DESCRIPTION OF THE TASK: One range is to be output from the listing below, exactly as written: the line with "Toggle the check-circle" to the line with "The width and height of the screenshot is (1568, 765).", both kept.

┄┄┄┄┄┄┄┄┄┄┄┄┄┄┄┄┄┄┄┄

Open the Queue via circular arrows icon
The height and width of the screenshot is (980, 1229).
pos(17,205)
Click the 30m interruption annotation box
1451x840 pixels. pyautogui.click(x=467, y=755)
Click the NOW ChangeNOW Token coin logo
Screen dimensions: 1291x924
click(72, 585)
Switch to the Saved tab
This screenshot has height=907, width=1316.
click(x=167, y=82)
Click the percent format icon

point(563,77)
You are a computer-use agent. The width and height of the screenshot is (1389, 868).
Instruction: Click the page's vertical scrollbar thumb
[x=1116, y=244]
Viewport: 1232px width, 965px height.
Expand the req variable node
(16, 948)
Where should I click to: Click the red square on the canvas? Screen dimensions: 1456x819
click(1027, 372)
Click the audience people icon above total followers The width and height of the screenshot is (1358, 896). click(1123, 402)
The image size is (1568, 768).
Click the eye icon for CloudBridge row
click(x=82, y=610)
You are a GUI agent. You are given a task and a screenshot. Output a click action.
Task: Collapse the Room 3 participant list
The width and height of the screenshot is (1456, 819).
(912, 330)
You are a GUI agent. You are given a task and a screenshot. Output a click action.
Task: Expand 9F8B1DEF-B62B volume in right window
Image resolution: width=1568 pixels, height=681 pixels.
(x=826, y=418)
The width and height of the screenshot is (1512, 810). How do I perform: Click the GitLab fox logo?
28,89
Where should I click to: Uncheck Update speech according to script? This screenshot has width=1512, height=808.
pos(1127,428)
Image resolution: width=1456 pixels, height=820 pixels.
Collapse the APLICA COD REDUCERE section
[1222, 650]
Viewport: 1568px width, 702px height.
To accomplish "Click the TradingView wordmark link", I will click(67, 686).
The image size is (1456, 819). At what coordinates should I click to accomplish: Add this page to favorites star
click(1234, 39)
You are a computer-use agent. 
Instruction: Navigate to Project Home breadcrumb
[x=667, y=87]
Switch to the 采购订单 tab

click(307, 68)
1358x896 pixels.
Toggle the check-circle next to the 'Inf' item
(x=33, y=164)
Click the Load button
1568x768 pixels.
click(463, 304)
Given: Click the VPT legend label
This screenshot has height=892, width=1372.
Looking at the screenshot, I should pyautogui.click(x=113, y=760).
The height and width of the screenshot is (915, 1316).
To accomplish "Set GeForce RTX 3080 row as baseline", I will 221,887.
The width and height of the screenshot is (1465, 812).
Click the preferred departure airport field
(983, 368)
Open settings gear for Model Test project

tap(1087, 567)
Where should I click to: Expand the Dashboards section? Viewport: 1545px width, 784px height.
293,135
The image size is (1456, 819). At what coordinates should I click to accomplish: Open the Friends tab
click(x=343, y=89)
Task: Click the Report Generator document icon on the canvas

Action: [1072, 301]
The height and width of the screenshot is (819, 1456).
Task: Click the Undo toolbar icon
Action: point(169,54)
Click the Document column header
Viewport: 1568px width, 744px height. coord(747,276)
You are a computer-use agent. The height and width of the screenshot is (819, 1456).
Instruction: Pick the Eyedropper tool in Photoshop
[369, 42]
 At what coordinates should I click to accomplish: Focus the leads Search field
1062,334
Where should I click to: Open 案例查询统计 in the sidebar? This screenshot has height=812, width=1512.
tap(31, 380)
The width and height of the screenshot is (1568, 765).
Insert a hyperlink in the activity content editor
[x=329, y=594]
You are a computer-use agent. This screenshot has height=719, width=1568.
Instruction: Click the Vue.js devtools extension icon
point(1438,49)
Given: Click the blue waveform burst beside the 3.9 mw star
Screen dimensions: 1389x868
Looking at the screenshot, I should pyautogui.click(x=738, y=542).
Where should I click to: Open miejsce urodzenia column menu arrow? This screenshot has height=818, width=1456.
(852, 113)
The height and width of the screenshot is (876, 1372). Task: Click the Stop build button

┄┄┄┄┄┄┄┄┄┄┄┄┄┄┄┄┄┄┄┄

THE ANSWER:
Toggle the check-circle next to the 'Inf' item
(x=33, y=164)
Click the Load button
1568x768 pixels.
click(463, 304)
Given: Click the VPT legend label
This screenshot has height=892, width=1372.
Looking at the screenshot, I should pyautogui.click(x=113, y=760).
The height and width of the screenshot is (915, 1316).
To accomplish "Set GeForce RTX 3080 row as baseline", I will 221,887.
The width and height of the screenshot is (1465, 812).
Click the preferred departure airport field
(983, 368)
Open settings gear for Model Test project

tap(1087, 567)
Where should I click to: Expand the Dashboards section? Viewport: 1545px width, 784px height.
293,135
The image size is (1456, 819). At what coordinates should I click to accomplish: Open the Friends tab
click(x=343, y=89)
Task: Click the Report Generator document icon on the canvas

Action: [1072, 301]
The height and width of the screenshot is (819, 1456).
Task: Click the Undo toolbar icon
Action: point(169,54)
Click the Document column header
Viewport: 1568px width, 744px height. coord(747,276)
You are a computer-use agent. The height and width of the screenshot is (819, 1456).
Instruction: Pick the Eyedropper tool in Photoshop
[369, 42]
 At what coordinates should I click to accomplish: Focus the leads Search field
1062,334
Where should I click to: Open 案例查询统计 in the sidebar? This screenshot has height=812, width=1512.
tap(31, 380)
The width and height of the screenshot is (1568, 765).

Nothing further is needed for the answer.